The retailer recently unveiled its Spring/Summer 2023 collection, sparking a conversation that extends beyond the runway.
While the collection boasts on trend oversized suiting, cotton candy colours, linen crochet print sets, classic neutrals, and a nostalgic nod to the '90s and '00s, it has come under scrutiny for its lack of plus size options.
Inclusivity is a hot-button topic in the fashion industry, and it's clear that consumers are increasingly holding brands accountable for offering a diverse range of sizes.
While Target has received praise for including a hijab-wearing model and a model with vitiligo, the noticeable scarcity of plus-size offerings did not go unnoticed.
"Why aren't these being offered in plus sizes?" questioned one concerned social media follower, echoing the sentiments of many others. "Plus-size customers ALSO want access to on-trend styles - why are we still being left out?"
In an era where body positivity and self-expression through fashion are thriving, it's understandable that customers expect retailers to cater to a broader spectrum of sizes. Many expressed their disappointment with Target's apparent oversight.
"It's 2023 and you're not size inclusive? Do better," one individual wrote. "Shame to see that you're not actually inclusive at all," added another. The frustration was evident, with one commenter remarking, "It's 2023... embarrassing they can't keep up!"
The demand for size inclusivity wasn't limited to just one or two voices. A chorus of shoppers joined the conversation, expressing their desire to see trendy, colourful, and fashionable options available for all body types.
"Not a single trendy, fun, or even colourful item in the plus section," lamented one customer. "The plus section at Target is honestly the worst of all the department stores. The straight size offerings are gorgeous.... but none of that for anyone else," another person observed.
The sentiment that plus-size individuals deserve the same variety and style options as their straight-size counterparts resonated strongly. Shoppers urged Target to do better when it comes to size inclusivity.
"Plus-size people love to dress nicely too, not just wear oversized tees with Paris themes like you sell," one shopper pointed out.

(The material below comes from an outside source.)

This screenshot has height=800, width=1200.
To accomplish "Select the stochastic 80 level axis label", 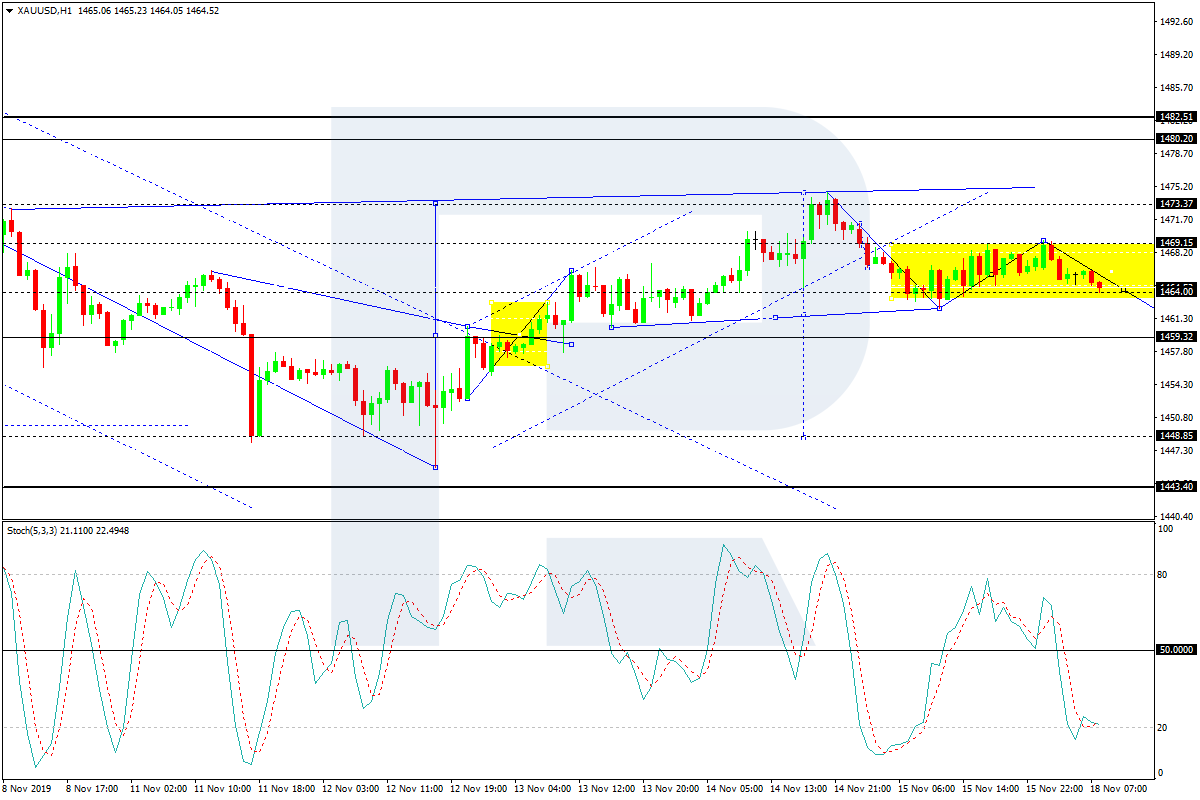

"I know that mine and other comments on this post probably won't change anything, but Target, do better about your size inclusivity," urged another. "Give us the same ranges that the straight-size girlies are wearing."
According to a spokesperson from Target, size inclusivity is a priority for the retailer.
"At Target we want our customers to have access to great clothing that suits a range of different bodies," the spokesperson told Yahoo Lifestyle. "Over two thirds of the clothing showcased in our Spring Summer launch caters up to a size 18 with almost one quarter also catering to a size 20, with models chosen to showcase the diversity of sizing we offer."
The spokesperson added, "we also have ranges in store that cater to size 26 – to ensure everyone can feel great in the clothes they buy at Target."